La mente libre se opone a la subyugación y a perder el norte. Es rebelde, promueve la contracultura y se reafirma en una forma de resistencia individual, que aunque no cambie de manera radical al mundo, al menos permita elegir sensatamente. No busca el nirvana ni la beatitud, se conforma con ser ella misma, con gobernar su mundo interior y dejar por fuera lo que la destruye. Siguiendo algunas enseñanzas de la antigüedad, que han permanecido limpias, al menos en sus fundamentos, yo diría que una mente libre promueve o se apropia de tres aspectos:

• La ataraxia o tranquilidad del alma, serenidad, no ansiedad o preocupación. La imperturbabilidad del ánimo o la menor turbulencia posible.

• La autarkeia o autonomía, independencia, el autogobierno, la libertad de orientar la propia vida como se nos de la gana, hacerse dueño de ella

• La apatheia o impasibilidad e indiferencia a todo aquello que pueda poner las pasiones y las emociones negativas fuera de control.

Las tres unidas forman un bloque de oposición a la despersonalización, una vacuna que facilita la reorientación del yo. Poder estar anclado en uno, sin perderse como una rueda suelta en universo de la oferta y la demanda, dignifica.
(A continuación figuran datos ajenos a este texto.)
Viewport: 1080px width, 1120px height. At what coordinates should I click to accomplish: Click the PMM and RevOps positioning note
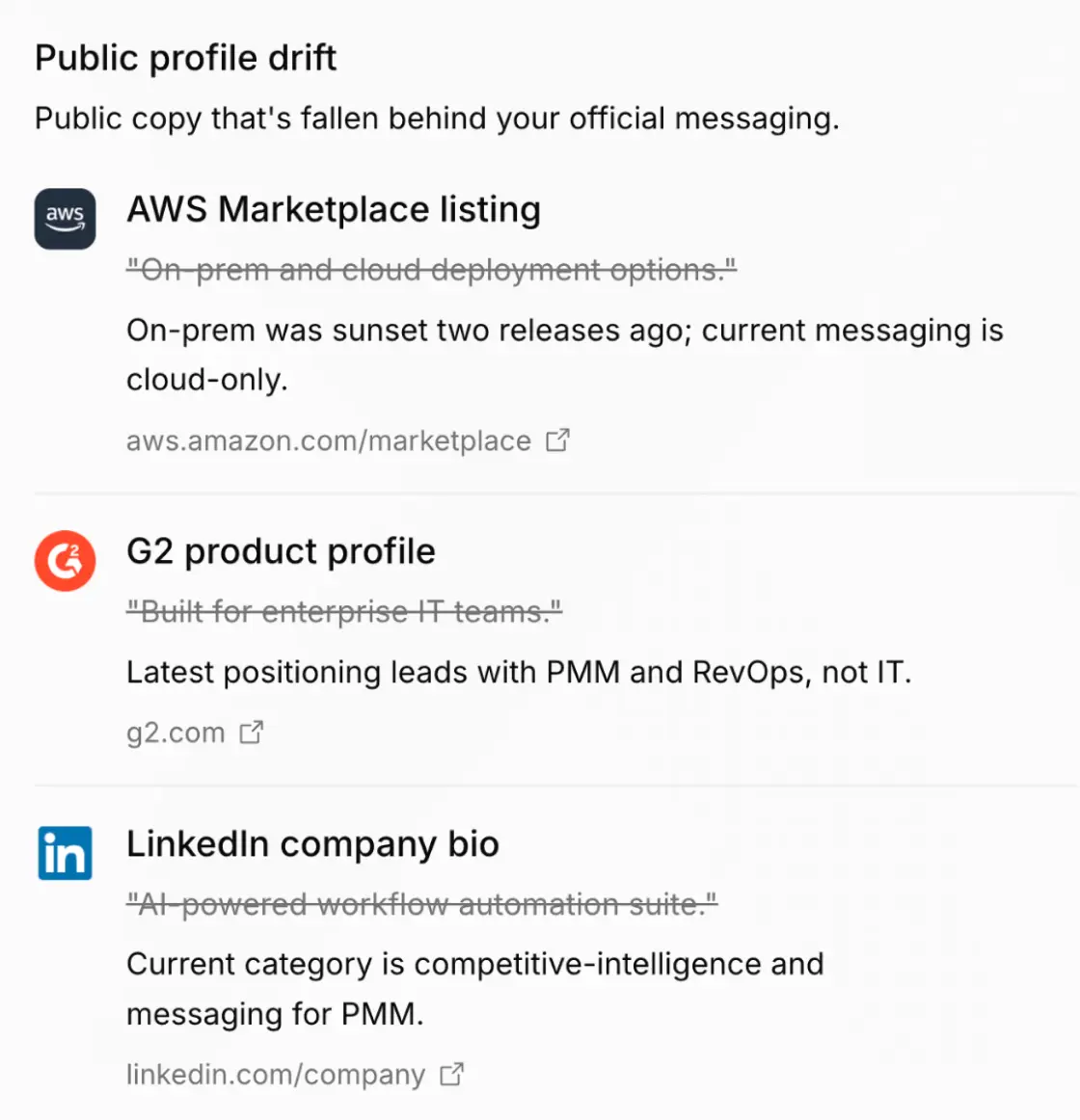pos(520,672)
Si logramos alejarnos de las necesidades vanas, ordenar los deseos sin que nos dominen y eliminar los temores irracionales, estaremos muy cerca de la liberación interior.

La mente libre no es un estado, sino un movimiento dinámico que va reacomodándose sobre la marcha, es un proceso vivo y creativo, especialmente sensible, que orienta el organismo hacia fines saludables. La mente libre es fiel a sus talentos naturales, no se deja seducir fácilmente y ejerce el derecho a decir no. Y por hallarse en una elaboración constante, está muy cerca de la sabiduría, así no logre alcanzarla nunca. El sabio ya sabe vivir, la mente libre esta en condiciones de aprender a vivir y a resistir. Es un estadio previo a la plenitud, por decirlo de alguna manera. Una diferencia de grado infinitamente complejo y bellamente simple. La mente libre es el umbral, luego sigue el salto.